TASK GOAL. Please rewrite the listing from its start through the line containing "Action: (132, 122)", inclusive, keeping the requests. Multiply every coordinate in the answers by 1.2, round to whole numbers with halves going up, leave the numbers in the requests unchanged, and omit the pictures.

+++ INPUT FOR THIS TASK +++

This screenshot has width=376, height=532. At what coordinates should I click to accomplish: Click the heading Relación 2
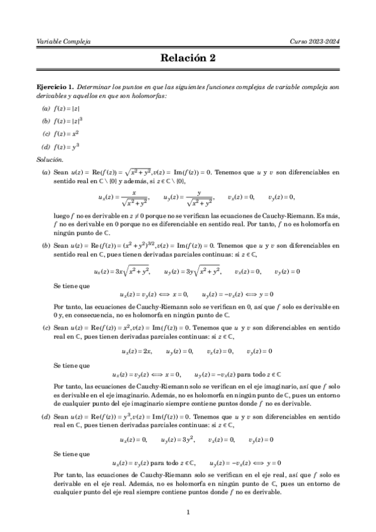click(188, 58)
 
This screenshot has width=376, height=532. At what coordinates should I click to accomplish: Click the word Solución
click(50, 160)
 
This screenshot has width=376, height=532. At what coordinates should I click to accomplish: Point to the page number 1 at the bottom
click(188, 513)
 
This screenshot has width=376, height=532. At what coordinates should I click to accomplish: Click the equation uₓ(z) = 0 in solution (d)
click(134, 439)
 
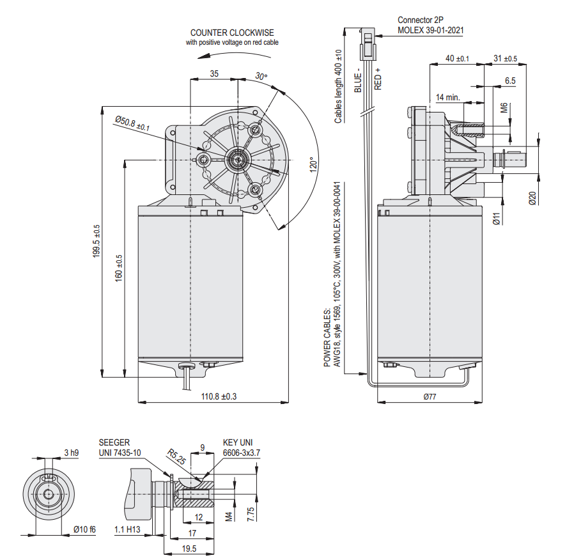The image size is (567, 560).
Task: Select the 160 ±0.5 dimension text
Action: (118, 268)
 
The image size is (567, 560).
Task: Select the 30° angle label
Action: (261, 76)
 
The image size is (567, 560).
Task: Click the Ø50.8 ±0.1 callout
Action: (132, 122)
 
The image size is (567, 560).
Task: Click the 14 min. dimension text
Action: (449, 97)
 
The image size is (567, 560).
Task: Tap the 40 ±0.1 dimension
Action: (457, 59)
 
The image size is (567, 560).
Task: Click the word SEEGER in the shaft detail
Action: (114, 442)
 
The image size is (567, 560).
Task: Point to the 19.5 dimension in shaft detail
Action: (189, 548)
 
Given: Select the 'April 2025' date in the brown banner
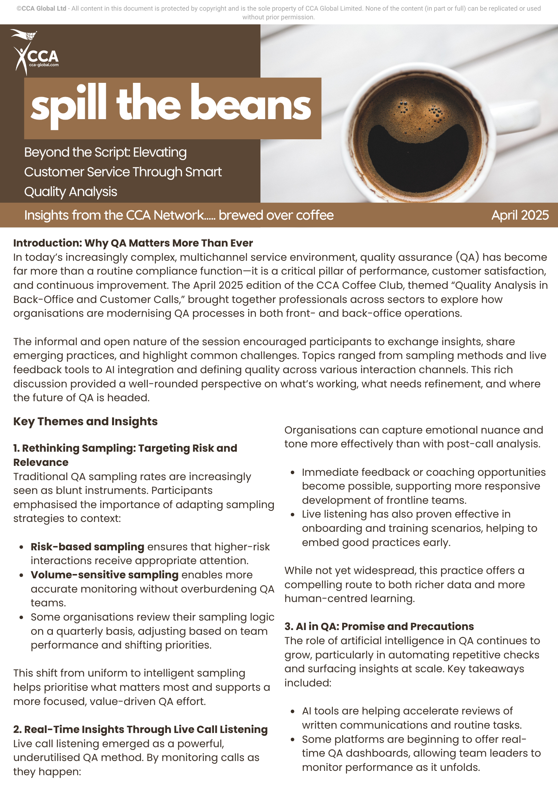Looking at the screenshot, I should pos(520,215).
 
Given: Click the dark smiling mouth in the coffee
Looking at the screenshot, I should pos(418,152).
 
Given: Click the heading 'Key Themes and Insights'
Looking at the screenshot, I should pos(85,421).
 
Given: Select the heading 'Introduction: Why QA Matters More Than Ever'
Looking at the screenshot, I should pos(133,243).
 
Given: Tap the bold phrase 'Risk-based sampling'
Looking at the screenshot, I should pos(87,547).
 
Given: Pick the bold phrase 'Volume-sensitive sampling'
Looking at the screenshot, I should pos(105,575).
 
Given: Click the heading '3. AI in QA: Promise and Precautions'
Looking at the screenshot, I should pos(379,626).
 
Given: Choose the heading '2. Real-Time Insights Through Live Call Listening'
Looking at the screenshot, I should pos(140,729).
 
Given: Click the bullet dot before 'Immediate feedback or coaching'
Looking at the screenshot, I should pos(292,473).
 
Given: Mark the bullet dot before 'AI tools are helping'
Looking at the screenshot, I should pos(292,711).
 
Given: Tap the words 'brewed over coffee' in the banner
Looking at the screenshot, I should pos(276,215).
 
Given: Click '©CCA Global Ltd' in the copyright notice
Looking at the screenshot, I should pos(41,8).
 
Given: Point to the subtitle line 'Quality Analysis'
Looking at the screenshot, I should pos(71,192).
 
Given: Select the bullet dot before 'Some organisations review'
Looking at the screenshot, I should pos(21,617).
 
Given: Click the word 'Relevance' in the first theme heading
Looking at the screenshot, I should pos(41,462).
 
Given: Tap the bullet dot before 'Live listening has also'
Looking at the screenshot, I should pos(292,514).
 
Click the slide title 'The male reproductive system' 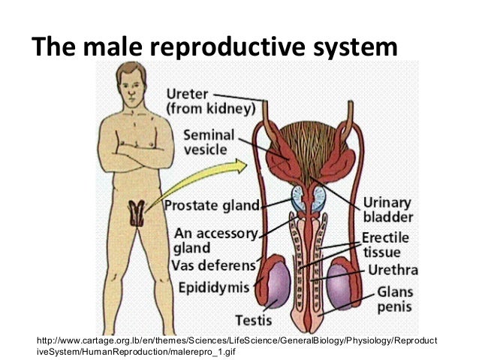(x=214, y=47)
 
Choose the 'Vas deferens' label (x=214, y=265)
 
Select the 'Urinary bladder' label (x=387, y=210)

+++

FULL RESPONSE.
This screenshot has width=376, height=532. At what coordinates should I click to accomplish: Click the heading Relación 2
click(226, 70)
 
This screenshot has width=376, height=532. At what coordinates should I click to accomplish: Click the word Solución
click(60, 192)
 
This screenshot has width=376, height=532. At what coordinates should I click to accomplish: Point to the page number 1 at the bottom
click(226, 616)
 
This screenshot has width=376, height=532. At what coordinates should I click to accomplish: Click the equation uₓ(z) = 0 in solution (d)
click(161, 527)
 
The image size is (567, 560).
Task: Select the 160 ±0.5 dimension text
Action: (142, 322)
 
The image size is (567, 560).
Task: Select the 30° angle label
Action: (313, 91)
 
The image size is (567, 560).
Task: Click the Ø50.8 ±0.1 callout
Action: (158, 146)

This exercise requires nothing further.